But! I am solitary no longer, being married and all. I should think of something other.

In the meantime, I am not idle either. Yester evening we went to the Meadery in pursuit of friends (largely because I had forgotten to give a friend an envelope, but hey), and committed socialising. Katherine (who made our wedding favours, and danced our health) came home with us after; I cooked chicken with couscous and salad and no harissa (for lack of any harissa! I could make my own, but where would I find it, around here?), and we drank quantities of wine and went to bed eventually.

And roused too early this morning - poor Katherine! - to head for the farmers' market and an allotment plant sale. John drove us home, as I had a bagful of veggies and a boxful of plants: tomatoes and chillies and cucumber and tomatillo and sugar snap peas and boysenberry canes. We'll see what lives, what thrives.

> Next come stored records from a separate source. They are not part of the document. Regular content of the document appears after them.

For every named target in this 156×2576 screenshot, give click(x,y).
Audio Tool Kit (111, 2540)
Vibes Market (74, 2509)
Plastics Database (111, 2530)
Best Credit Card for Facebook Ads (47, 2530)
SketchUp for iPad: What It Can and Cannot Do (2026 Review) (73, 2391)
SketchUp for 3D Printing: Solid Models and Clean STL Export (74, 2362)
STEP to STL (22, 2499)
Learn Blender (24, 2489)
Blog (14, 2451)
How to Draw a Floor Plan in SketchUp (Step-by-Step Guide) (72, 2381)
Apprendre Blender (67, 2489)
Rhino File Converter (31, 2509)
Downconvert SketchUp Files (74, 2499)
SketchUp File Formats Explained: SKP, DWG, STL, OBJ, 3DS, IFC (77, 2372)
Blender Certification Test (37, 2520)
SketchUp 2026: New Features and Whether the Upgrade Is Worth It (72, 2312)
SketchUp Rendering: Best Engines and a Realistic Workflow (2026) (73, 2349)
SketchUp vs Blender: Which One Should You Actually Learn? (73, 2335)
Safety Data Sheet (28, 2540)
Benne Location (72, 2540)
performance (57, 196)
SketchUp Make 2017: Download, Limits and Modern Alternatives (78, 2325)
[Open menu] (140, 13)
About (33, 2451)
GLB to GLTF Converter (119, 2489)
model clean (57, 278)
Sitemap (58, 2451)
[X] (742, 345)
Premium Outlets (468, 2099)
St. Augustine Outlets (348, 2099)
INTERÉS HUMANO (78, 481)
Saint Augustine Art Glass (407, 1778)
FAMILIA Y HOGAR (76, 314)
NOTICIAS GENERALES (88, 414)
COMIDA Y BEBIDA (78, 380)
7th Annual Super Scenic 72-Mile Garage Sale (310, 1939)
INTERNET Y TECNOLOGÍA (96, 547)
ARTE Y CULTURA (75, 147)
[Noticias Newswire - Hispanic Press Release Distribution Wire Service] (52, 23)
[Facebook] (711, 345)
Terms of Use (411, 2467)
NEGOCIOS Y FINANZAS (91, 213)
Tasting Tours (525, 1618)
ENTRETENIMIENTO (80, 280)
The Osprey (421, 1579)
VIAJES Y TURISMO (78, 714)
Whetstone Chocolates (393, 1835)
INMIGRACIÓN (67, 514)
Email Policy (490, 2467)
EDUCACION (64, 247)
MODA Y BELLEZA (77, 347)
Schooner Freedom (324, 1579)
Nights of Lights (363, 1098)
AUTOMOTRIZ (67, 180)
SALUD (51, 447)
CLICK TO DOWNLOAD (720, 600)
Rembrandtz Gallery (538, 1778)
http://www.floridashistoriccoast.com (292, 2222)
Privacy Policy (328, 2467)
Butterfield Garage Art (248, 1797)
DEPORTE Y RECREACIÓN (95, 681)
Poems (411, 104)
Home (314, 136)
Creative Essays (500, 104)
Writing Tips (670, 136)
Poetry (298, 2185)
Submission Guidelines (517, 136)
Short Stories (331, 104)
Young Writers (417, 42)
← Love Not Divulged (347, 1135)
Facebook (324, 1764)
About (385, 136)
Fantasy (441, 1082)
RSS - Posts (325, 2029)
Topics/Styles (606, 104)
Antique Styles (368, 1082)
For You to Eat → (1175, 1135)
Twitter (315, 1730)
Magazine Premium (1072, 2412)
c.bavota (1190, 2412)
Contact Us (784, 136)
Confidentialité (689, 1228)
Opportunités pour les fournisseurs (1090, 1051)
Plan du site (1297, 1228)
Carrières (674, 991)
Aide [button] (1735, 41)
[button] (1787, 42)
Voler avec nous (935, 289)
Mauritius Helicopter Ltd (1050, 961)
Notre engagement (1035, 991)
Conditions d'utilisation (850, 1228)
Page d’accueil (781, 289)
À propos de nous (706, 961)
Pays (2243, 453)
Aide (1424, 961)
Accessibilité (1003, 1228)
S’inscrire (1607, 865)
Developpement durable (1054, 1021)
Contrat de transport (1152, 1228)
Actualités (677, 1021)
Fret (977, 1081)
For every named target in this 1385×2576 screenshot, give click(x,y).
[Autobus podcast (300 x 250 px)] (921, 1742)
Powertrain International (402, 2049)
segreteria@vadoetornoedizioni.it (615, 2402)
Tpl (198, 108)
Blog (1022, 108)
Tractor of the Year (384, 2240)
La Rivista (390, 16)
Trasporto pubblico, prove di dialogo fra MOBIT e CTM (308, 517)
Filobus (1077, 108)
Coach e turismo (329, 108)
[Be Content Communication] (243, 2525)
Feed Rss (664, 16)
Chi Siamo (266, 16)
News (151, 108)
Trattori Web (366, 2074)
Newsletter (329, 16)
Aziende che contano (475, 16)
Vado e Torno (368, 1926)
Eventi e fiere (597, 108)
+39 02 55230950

This afternoon I have planted out the peas and boysens against numerous sunny walls, in a spirit of bold experimentation. T'others I'm going to keep in pots in the clubhouse for a little while, until we're sure the nights won't grow too cool; I may not have killed the early tomatoes and chillies, but I'm sure I've stunted them.

And all day I've had a line of poetry in my head, like an itch that needed scratching. I have determinedly turned it into the first line of a story, as I don't write poetry any more; and then I failed to stop, and now I have a page and a half and I appear to be writing an SF story about exile and anxiety and art. Gosh, I wonder where that can possibly have come from?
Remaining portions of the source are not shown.